I dont really belive in that link - its dated back from 2006! And when programs like maya, 3ds max and cinema 4d dosent have it yet, i wouldent think a plugin way back from 2006 would have it.


----------



## rizla1 (Jan 14, 2009)

Lillebror said:


> I dont really belive in that link - its dated back from 2006! And when programs like maya, 3ds max and cinema 4d dosent have it yet, i wouldent think a plugin way back from 2006 would have it.



well belive this http://www.google.co.uk/search?hl=e...elerated+rendering+software&btnG=Search&meta= and this http://www.tomshardware.com/news/gelato-2-free,2693.html


----------



## Lillebror (Jan 15, 2009)

Gelato isent of any use - its not as fast as they said. If it aint faster than the cpu, then its kinda useless 

And Gpu Accelerated rendering software can also be programs like CAD, but thats just not the same.

Taken from the Gelato faq:


> *How can a GPU deliver photorealistic graphics on hardware?*
> Gelato is a hybrid, GPU/CPU renderer. Gelato never compromises on image-quality in favor of faster performance, so what cannot be executed on the GPU is done in software on the CPU. This enables clients to use the GPU to render the most beautiful, highest resolution, and complex scenes significantly faster than CPU-only renderers.



So it only uses the gpu for some stuff.

Oh, and gelato hasent ben updatedsince 2006


----------



## Polarman (Jan 15, 2009)

I remeber using Bryce yeaarrrrsss ago! It use to take half a day to make one render (pentium 200). I still have a book on it.


----------



## DrPepper (Jan 15, 2009)

Wow I started using terragen and I'm addicted. Partly because my gpu can't play anything apart from microsoft calculator. Another thing that is great is that I can use it to make wallpapers  Cheers solaris for this thread.


----------



## Binge (Jan 15, 2009)

What the f*** is Binge thinking???


----------



## Solaris17 (Jan 15, 2009)

Lillebror said:


> A render program, from what i know, is only using the cpu - the more cores, the more threads it can have. But some people keep telling me that, the better gpu, the faster its gonna render. From what i know, the gpu's only job is the viewpoint thingy.

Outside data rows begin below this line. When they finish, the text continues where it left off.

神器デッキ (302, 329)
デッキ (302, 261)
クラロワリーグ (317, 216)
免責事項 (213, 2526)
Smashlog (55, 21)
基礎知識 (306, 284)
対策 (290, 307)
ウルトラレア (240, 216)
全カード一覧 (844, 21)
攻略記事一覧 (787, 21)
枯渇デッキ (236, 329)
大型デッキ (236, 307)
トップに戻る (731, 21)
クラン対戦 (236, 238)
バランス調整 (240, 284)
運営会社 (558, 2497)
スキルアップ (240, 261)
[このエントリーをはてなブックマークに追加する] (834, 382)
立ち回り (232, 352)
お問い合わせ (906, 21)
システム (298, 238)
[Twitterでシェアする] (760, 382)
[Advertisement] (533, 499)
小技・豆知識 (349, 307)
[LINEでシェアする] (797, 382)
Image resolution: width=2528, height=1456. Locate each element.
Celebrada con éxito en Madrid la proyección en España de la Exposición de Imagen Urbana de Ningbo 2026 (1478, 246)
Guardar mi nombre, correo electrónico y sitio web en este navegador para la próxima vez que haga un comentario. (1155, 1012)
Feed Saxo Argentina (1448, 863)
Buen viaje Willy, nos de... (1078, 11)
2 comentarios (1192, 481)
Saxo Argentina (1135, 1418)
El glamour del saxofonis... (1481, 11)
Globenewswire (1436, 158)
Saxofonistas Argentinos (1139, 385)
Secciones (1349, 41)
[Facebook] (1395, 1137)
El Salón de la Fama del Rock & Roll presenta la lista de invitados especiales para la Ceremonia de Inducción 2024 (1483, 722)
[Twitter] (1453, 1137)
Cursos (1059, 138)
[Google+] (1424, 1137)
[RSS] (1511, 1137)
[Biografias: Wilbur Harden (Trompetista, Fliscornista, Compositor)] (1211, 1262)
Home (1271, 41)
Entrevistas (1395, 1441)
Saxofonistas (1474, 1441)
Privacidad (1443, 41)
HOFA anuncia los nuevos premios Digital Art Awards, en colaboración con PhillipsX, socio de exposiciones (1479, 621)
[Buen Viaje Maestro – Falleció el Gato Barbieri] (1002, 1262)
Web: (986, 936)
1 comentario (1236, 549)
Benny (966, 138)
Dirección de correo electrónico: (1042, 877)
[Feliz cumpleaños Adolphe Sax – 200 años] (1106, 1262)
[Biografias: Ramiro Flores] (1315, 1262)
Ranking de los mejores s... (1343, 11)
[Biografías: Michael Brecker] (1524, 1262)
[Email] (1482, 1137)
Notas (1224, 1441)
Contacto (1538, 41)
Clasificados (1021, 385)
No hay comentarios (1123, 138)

untrue i do bealive in 3dsmax and i can say for sure in bryce that GPU's are used to render.


----------



## Solaris17 (Jan 15, 2009)

DrPepper said:


> Wow I started using terragen and I'm addicted. Partly because my gpu can't play anything apart from microsoft calculator. Another thing that is great is that I can use it to make wallpapers  Cheers solaris for this thread.



thank you


----------



## DrPepper (Jan 15, 2009)

This is the evolution of one of my drawings on terragen. At one point I made the island from crysis and it looked amazing and I only saved the water  and not the actual islands.


----------



## Lillebror (Jan 15, 2009)

Solaris17 said:


> untrue i do bealive in 3dsmax and i can say for sure in bryce that GPU's are used to render.



I really have to get some hard evidence of that - ive ben talking with some of the guys behind Cinema 4d, and they all denie that there is any other render programs that uses the gpu, other than gelato. They dont know if some small company has made it, but neither maya, 3ds max nor cinema 4d, uses the gpu for any other thing than the viewport.


----------



## Solaris17 (Jan 15, 2009)

Lillebror said:


> I really have to get some hard evidence of that - ive ben talking with some of the guys behind Cinema 4d, and they all denie that there is any other render programs that uses the gpu, other than gelato. They dont know if some small company has made it, but neither maya, 3ds max nor cinema 4d, uses the gpu for any other thing than the viewport.



intresting ill look at it


----------



## Solaris17 (Jan 15, 2009)

DrPepper said:


> This is the evolution of one of my drawings on terragen. At one point I made the island from crysis and it looked amazing and I only saved the water  and not the actual islands.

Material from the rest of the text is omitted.